Don't bother to meet us. We'll take a taxi straight from the station."

Staggering with terror, I caught her hand, and prevented her putting the receiver back on its hook.

"Is Dicky dead?" I demanded.

"No, no, child," she said soothingly.

"I don't believe it," I cried, maddened at my own fear. "Call him to the 'phone. Let me hear his voice myself, then I'll believe you."

She took the receiver out of my grip, put it back upon the hook, and grasped my hands firmly, holding them as she would those of a hysterical child.

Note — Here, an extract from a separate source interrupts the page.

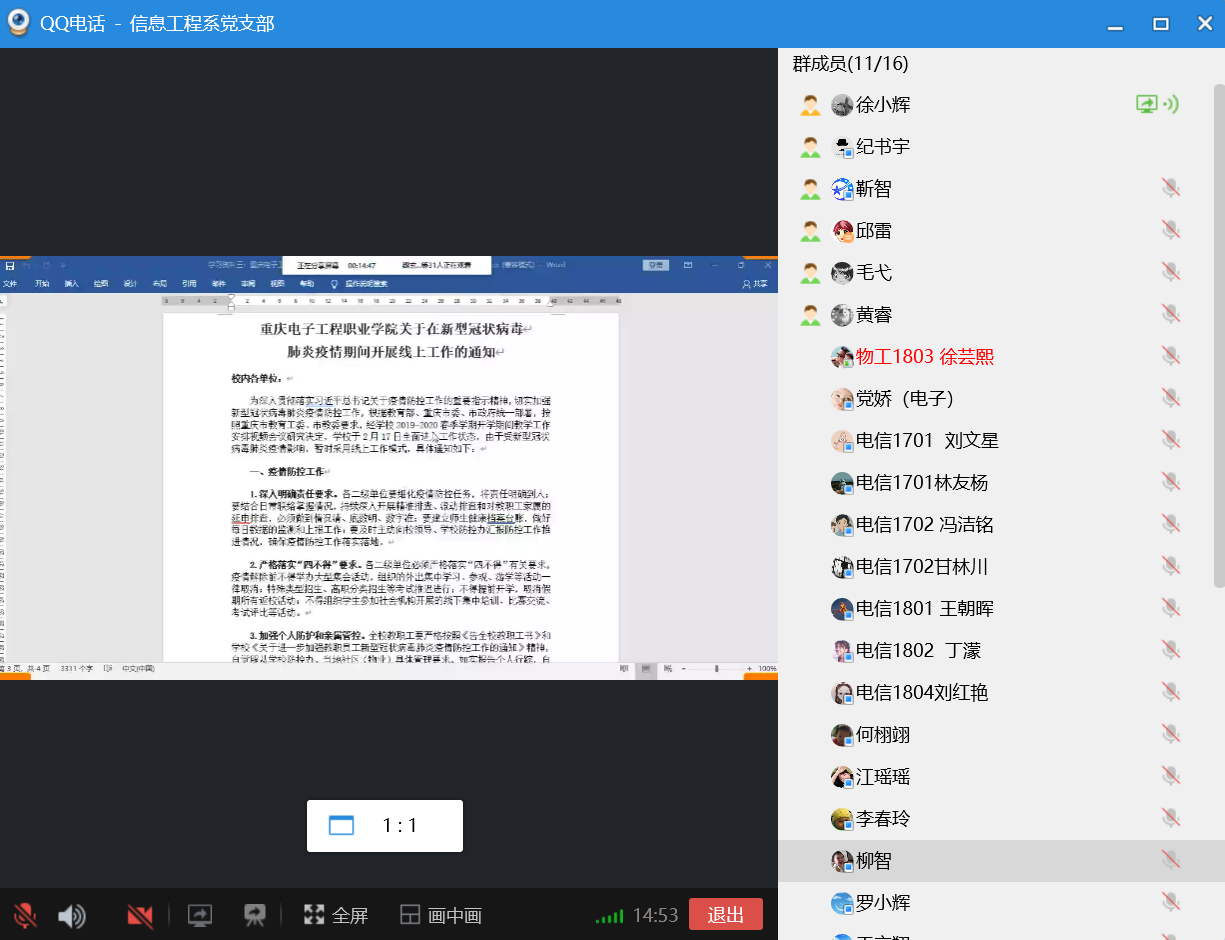Select red-named member 物工1803 徐芸熙
The width and height of the screenshot is (1225, 940).
[x=924, y=357]
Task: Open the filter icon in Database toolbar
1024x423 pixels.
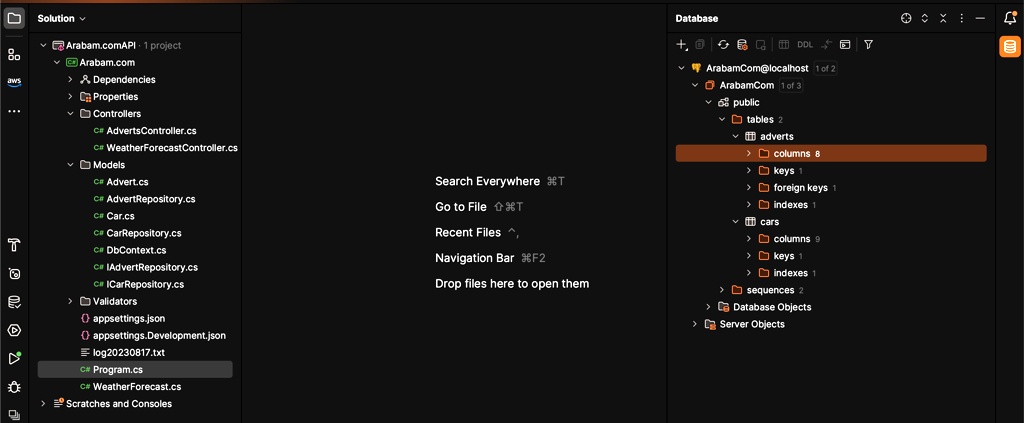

"See here, Madge," she said sternly, "Dicky is very much alive, but he is hurt slightly and needs you. We have barely time to get Mrs. Gorman and that train. Hurry and get ready."

* * * * *

Dicky's eager eyes looked up from his white face into mine. His voice, weak, but thrilling with the old love note, repeated my name over and over, as if he could not say it enough.

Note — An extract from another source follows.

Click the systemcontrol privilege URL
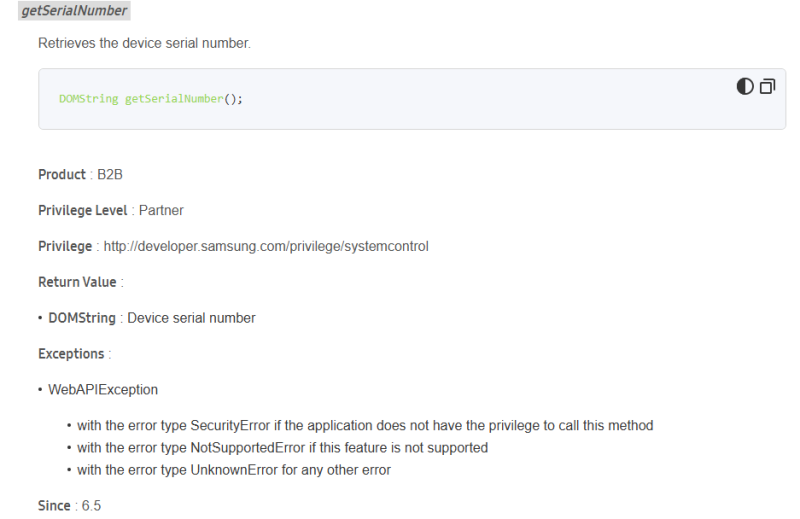 click(x=266, y=246)
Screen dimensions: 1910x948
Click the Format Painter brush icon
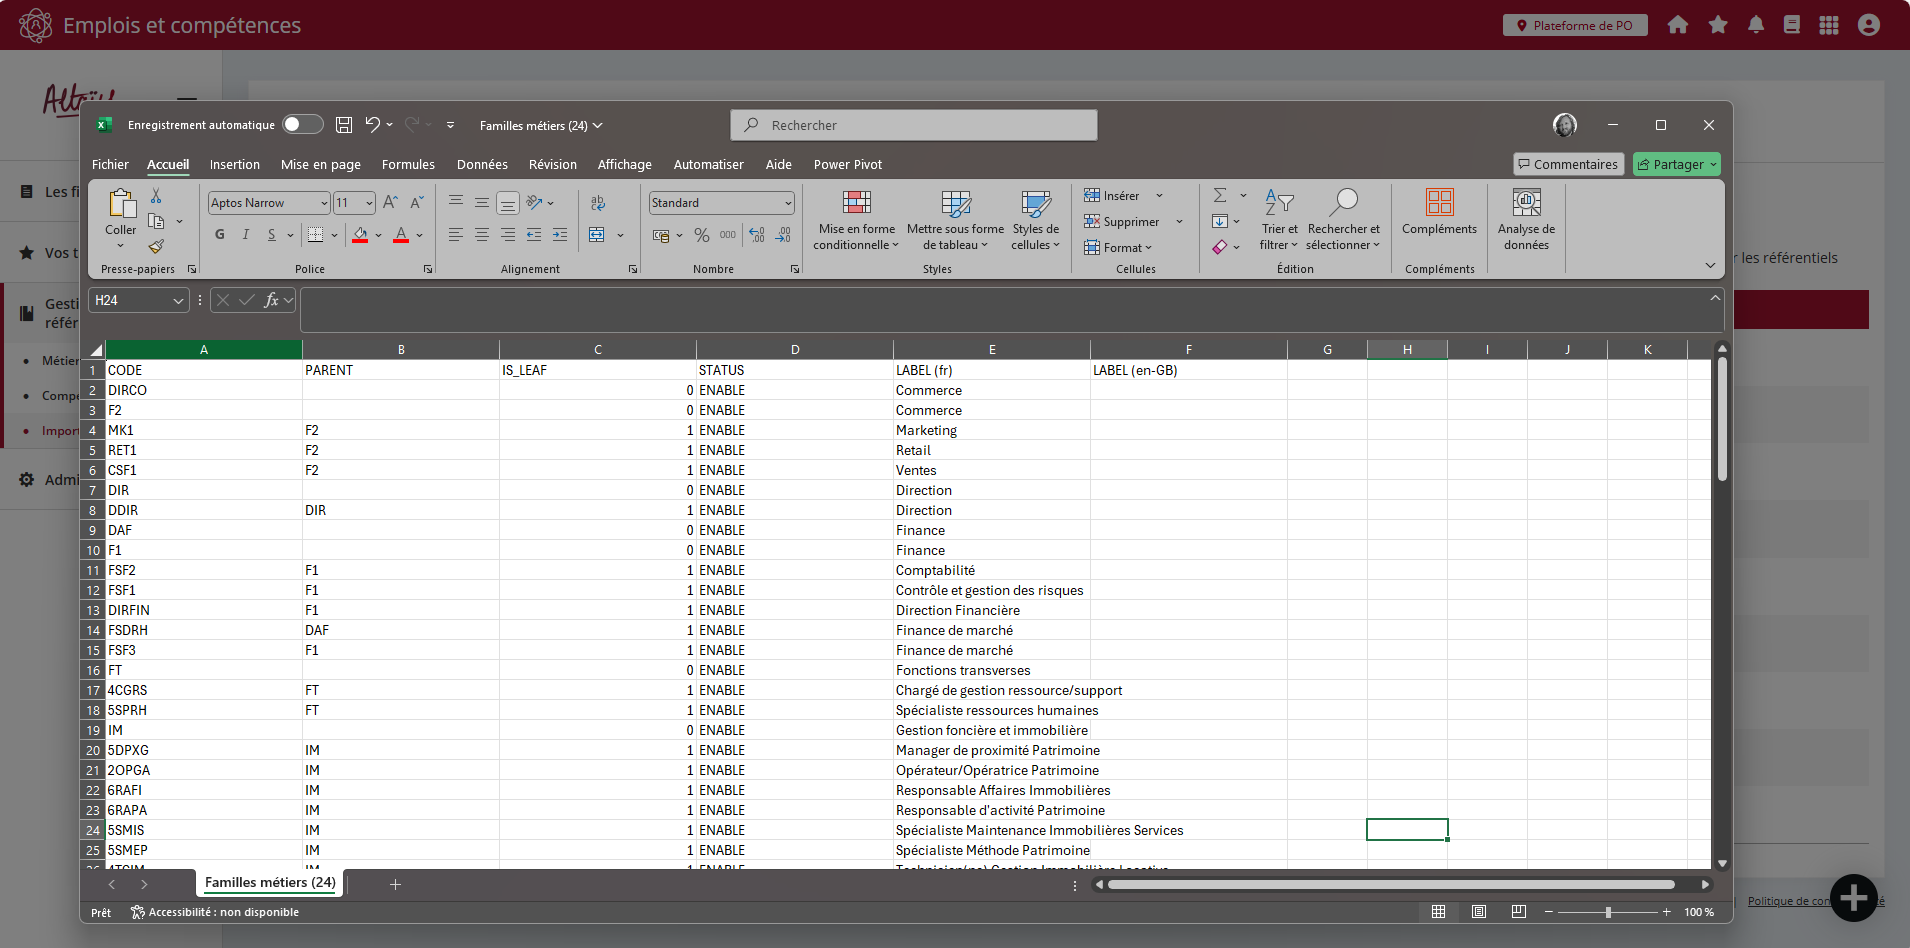click(x=156, y=246)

I sank on my knees beside the bed in which Dicky lay. I realized in a hazy sort of fashion that the room must be Harry Underwood's own bed chamber, but I spent no time in conjecture. All my being was fused in the one joyous certainty that Dicky was alive and in my arms, and that I had been assured he would get well. I laid my face against his cheek, shifted my arms so that no weight should rest against his bandaged left shoulder, which, at my first glimpse of it, had caused me to shudder involuntarily.